Work instructions
The answer must consist solely of the lines below starting at the one containing "The image size is (644, 362)." and ending at the one containing "Task: Click the", repeated exactly, with both ends included and all pictures omitted.

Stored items

########################################

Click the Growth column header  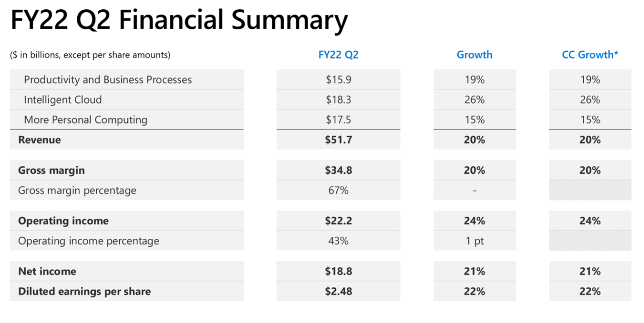click(475, 55)
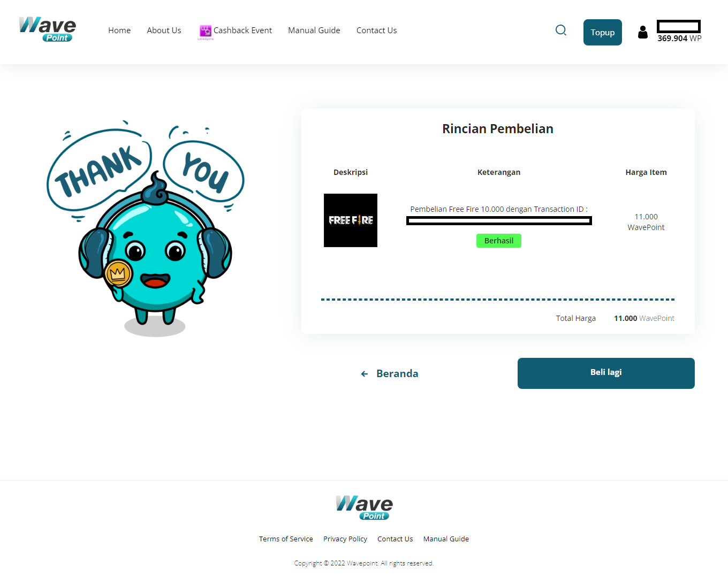728x582 pixels.
Task: Open the Privacy Policy footer link
Action: [345, 539]

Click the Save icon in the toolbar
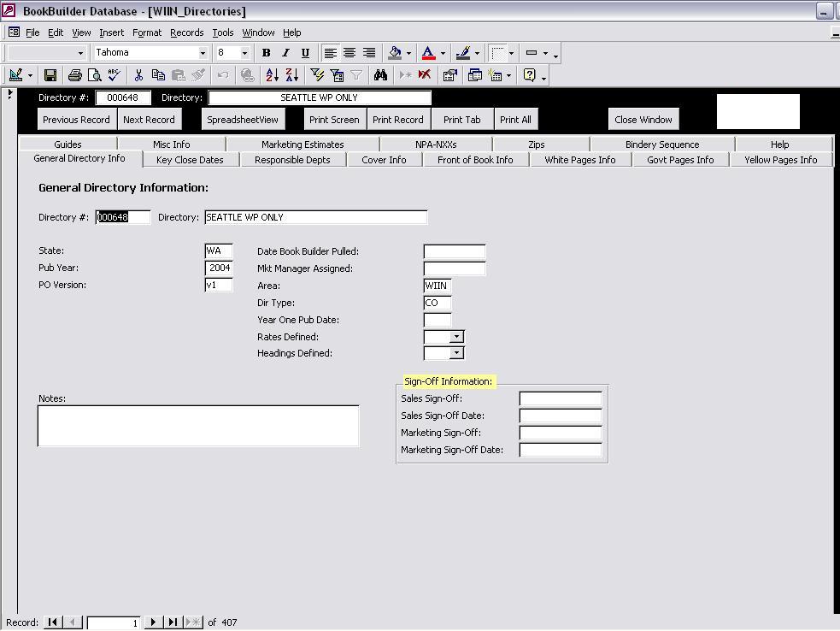[x=50, y=75]
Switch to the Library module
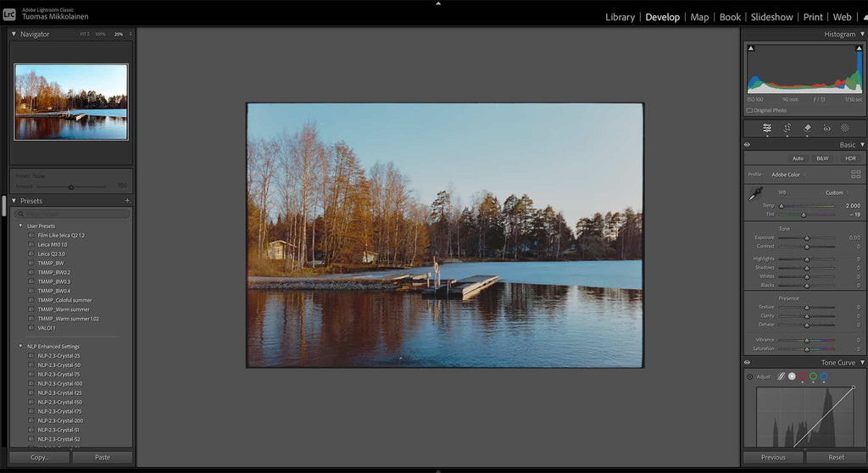This screenshot has width=868, height=473. pos(620,17)
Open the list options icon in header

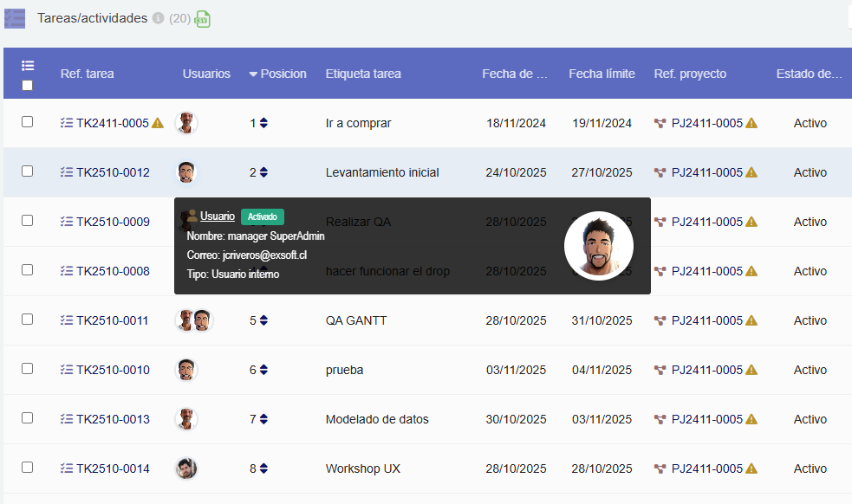click(28, 66)
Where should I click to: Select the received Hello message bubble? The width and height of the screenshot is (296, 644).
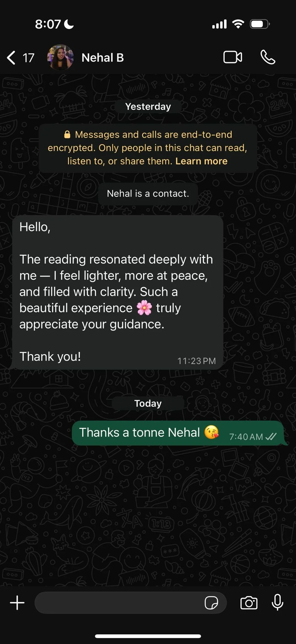tap(118, 292)
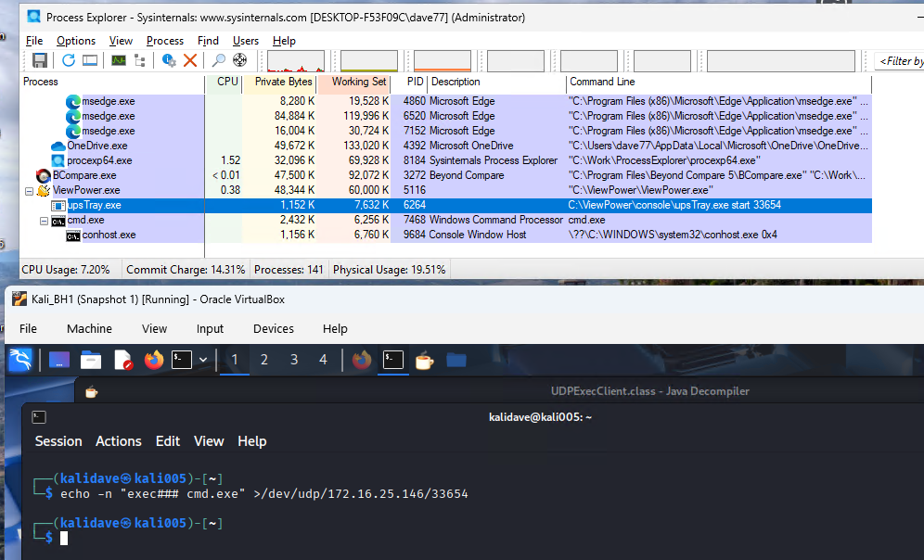
Task: Toggle the process tree view icon
Action: pyautogui.click(x=140, y=60)
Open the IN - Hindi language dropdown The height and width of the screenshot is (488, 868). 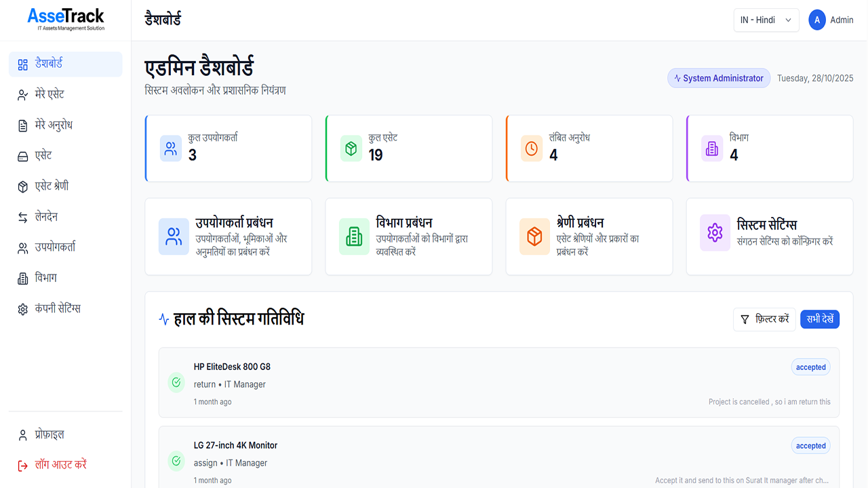point(766,20)
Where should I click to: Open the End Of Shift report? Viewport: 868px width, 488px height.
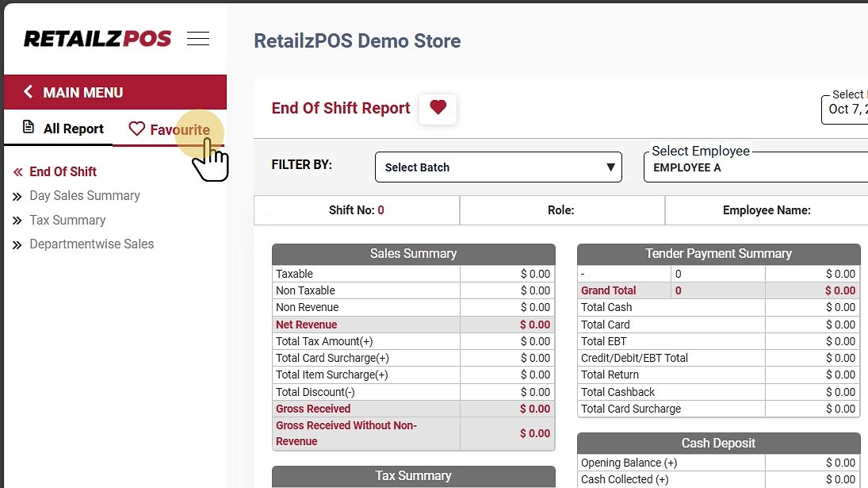click(63, 171)
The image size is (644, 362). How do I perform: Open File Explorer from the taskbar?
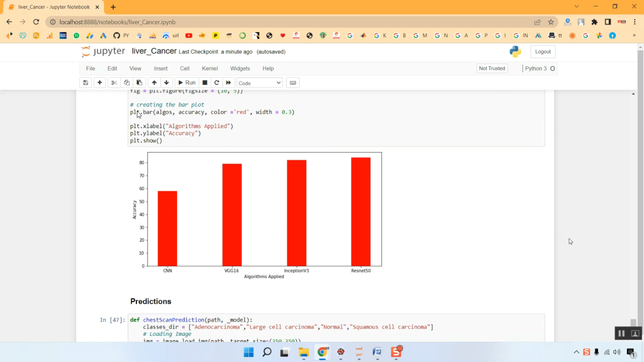coord(304,353)
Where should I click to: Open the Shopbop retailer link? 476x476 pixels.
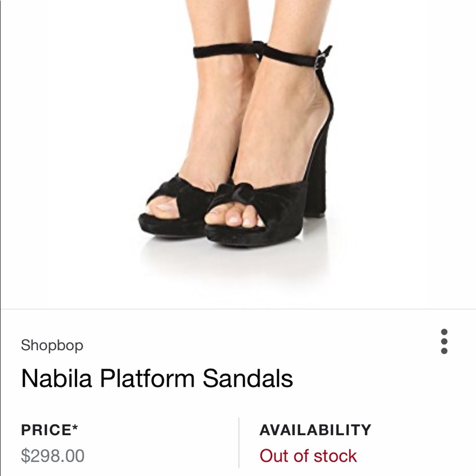click(x=53, y=346)
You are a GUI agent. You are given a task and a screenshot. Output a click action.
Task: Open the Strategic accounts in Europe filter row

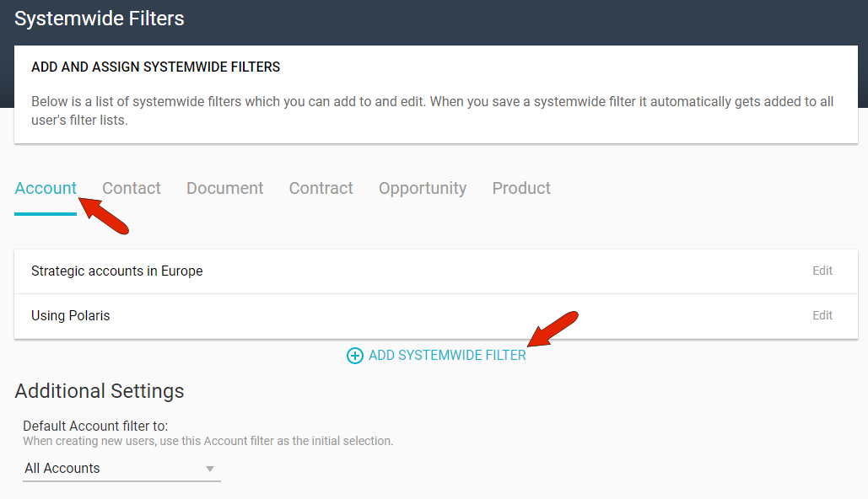[x=116, y=271]
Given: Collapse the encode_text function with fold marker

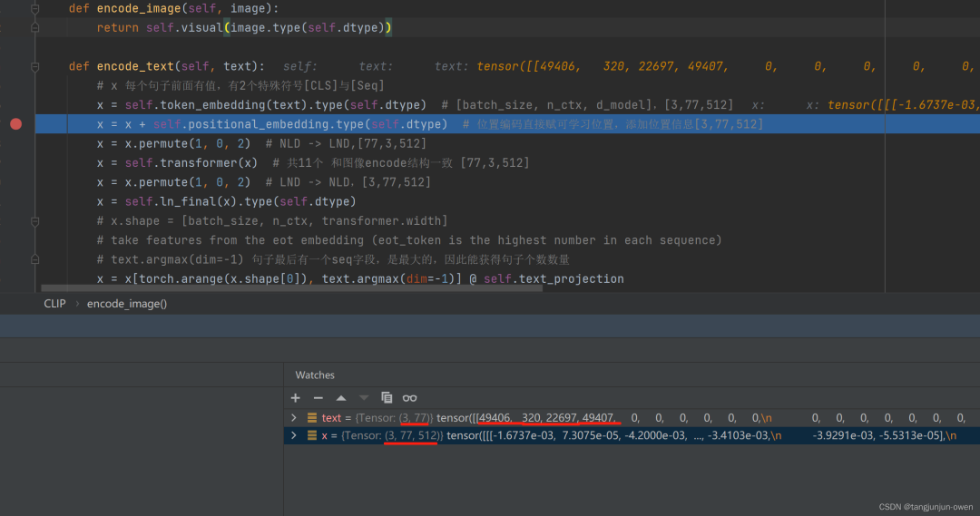Looking at the screenshot, I should click(34, 66).
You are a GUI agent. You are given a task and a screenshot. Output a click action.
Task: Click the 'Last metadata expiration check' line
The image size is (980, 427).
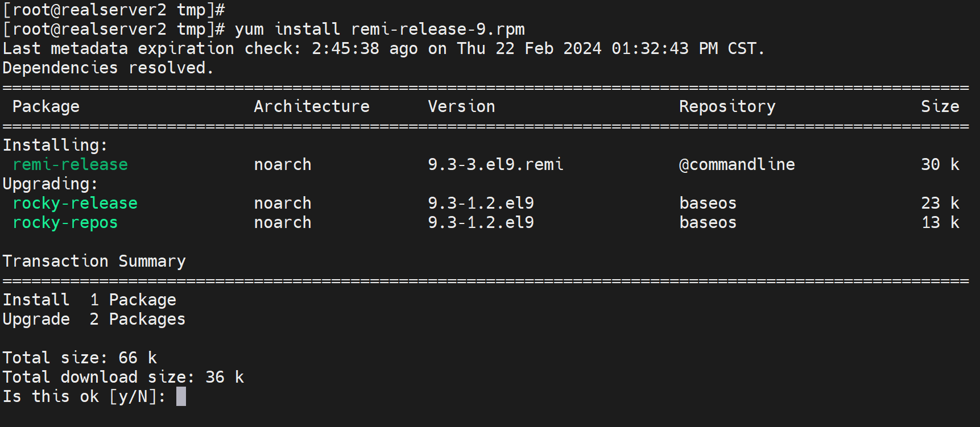pyautogui.click(x=383, y=48)
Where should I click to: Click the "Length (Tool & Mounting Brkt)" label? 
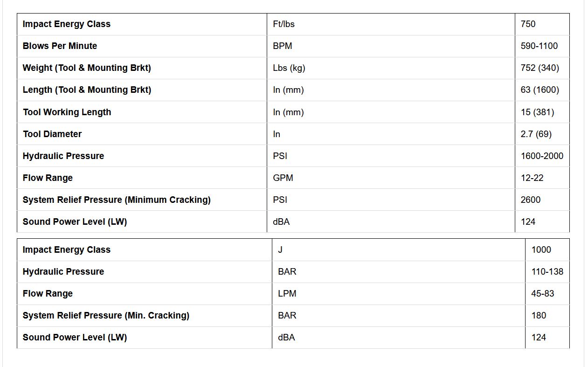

########################################

Answer box
The image size is (644, 362). How do I perform: Open File Explorer from the taskbar?
coord(304,353)
Where should I click to: Open the Shopbop retailer link? 476x476 pixels.
click(x=53, y=346)
You are a GUI agent. You are given a task and a screenshot. Output a click action.
Task: Open the Strategic accounts in Europe filter row

[x=116, y=271]
Given: Collapse the encode_text function with fold marker

Looking at the screenshot, I should click(34, 66).
You are a GUI agent. You are given a task and a screenshot. Output a click action.
Task: Click the 'Last metadata expiration check' line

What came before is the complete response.